Christopher Gibbs, James H. Ottaway Jr. Professor of Music, comments, “Although written at a difficult time in his life Beethoven’s Eighth Symphony is one of his most ingenious works … and is shorter, lighter, and far more good-humored than its imposing neighbors, the restless Seventh and the towering Ninth. The two final works on the program span Richard Strauss’s creative life. He wrote Death and
Transfiguration at the age of 25 and the Four Last Songs, his final compositions, 60 years later, just before his death at age 85. Strauss had a lifelong love affair with the soprano voice and gave no more moving tribute than in these last songs.”
“Tsontakis, Mozart, Mendelssohn, Revueltas” highlights those composers in the second program of the series, on Friday, February 6, and Saturday, February 7. Works include Mendelssohn’s overture to A Midsummer Night’s Dream, Revueltas’s La noche de los mayas, Mozart’s Symphony No. 41 “Jupiter,” and Clair de Lune by Bard’s Distinguished Composer in Residence George Tsontakis.
The final concerts of the 2007–2008 series, “Wilson, Shostakovich, Brahms,” are presented on Friday, April 17, and Saturday, April 18. Featured works are Wilson’s “The Cello Has Many Secrets,” Shostakovich’s Violin Concerto No. 1, and Brahms’s Symphony No. 3.
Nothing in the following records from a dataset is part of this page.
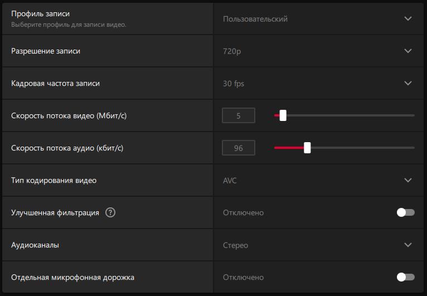The height and width of the screenshot is (296, 427).
Task: Click the video bitrate slider handle
Action: pyautogui.click(x=283, y=115)
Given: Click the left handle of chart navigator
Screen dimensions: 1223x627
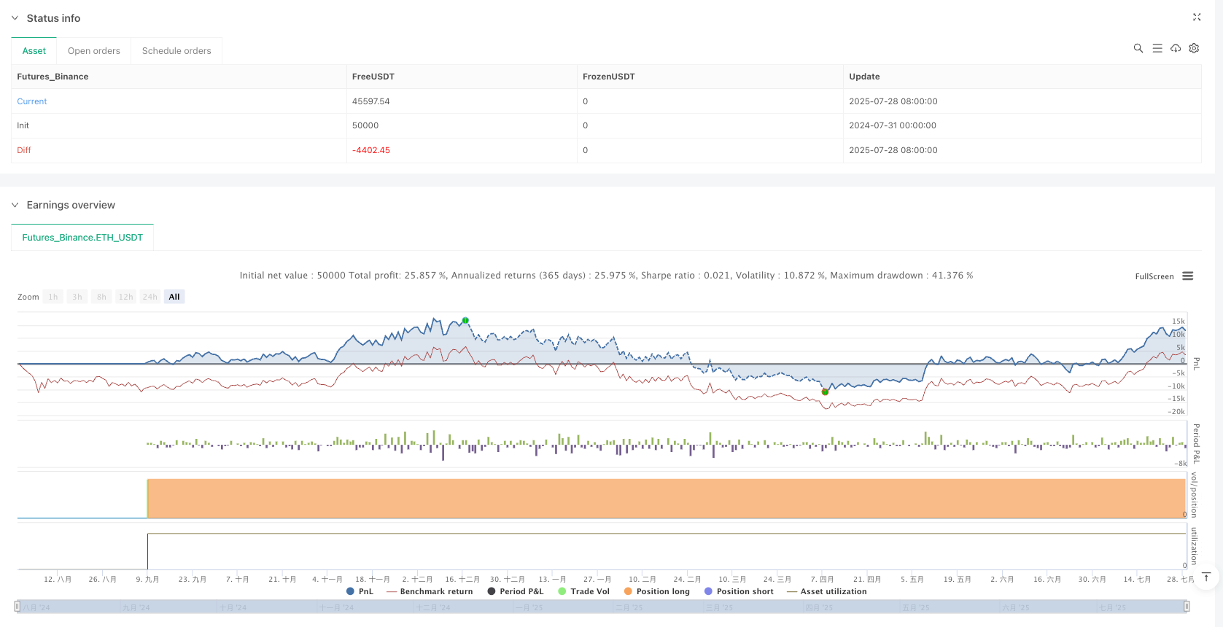Looking at the screenshot, I should [18, 607].
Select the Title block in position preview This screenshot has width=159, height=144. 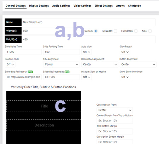coord(44,106)
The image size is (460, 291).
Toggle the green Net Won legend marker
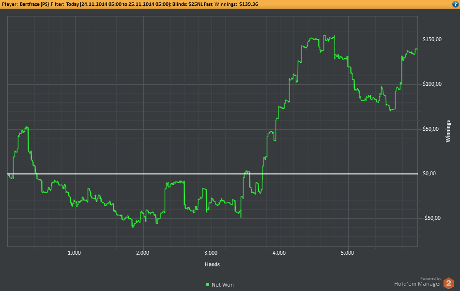(x=208, y=285)
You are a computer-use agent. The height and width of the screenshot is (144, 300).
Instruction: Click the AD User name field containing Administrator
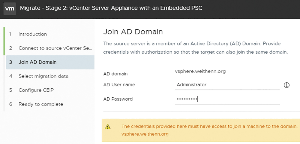[227, 85]
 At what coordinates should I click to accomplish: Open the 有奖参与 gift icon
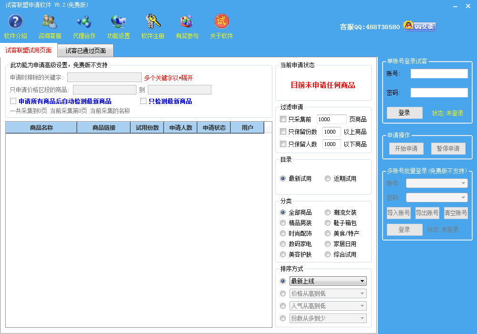[x=187, y=22]
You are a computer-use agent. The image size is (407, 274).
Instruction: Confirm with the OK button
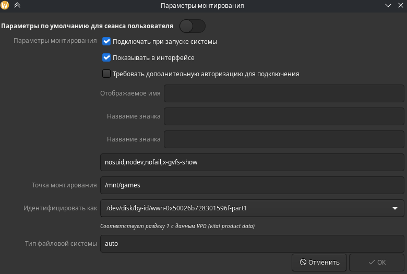pos(376,262)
American Symphony Orchestra
The American Symphony Orchestra was founded in 1962 by Leopold Stokowski. Its music director and principal conductor is Leon Botstein. As part of Lincoln Center Presents Great Performers at Avery Fisher Hall, the American Symphony has pioneered the performance of thematically organized concerts, linking music to the visual arts, literature, politics, and history. In addition, the American Symphony Orchestra performs in a lecture/concert series with audience interaction called Classics Declassified at Peter Norton Symphony Space. It is also the resident orchestra of the Richard B. Fisher Center for the Performing Arts at Bard College. There ASO maintains a winter season and also performs in Bard’s annual SummerScape Festival and the Bard Music Festival. ASO’s music education programs are presented as numerous high schools through New York, New Jersey, and Long Island.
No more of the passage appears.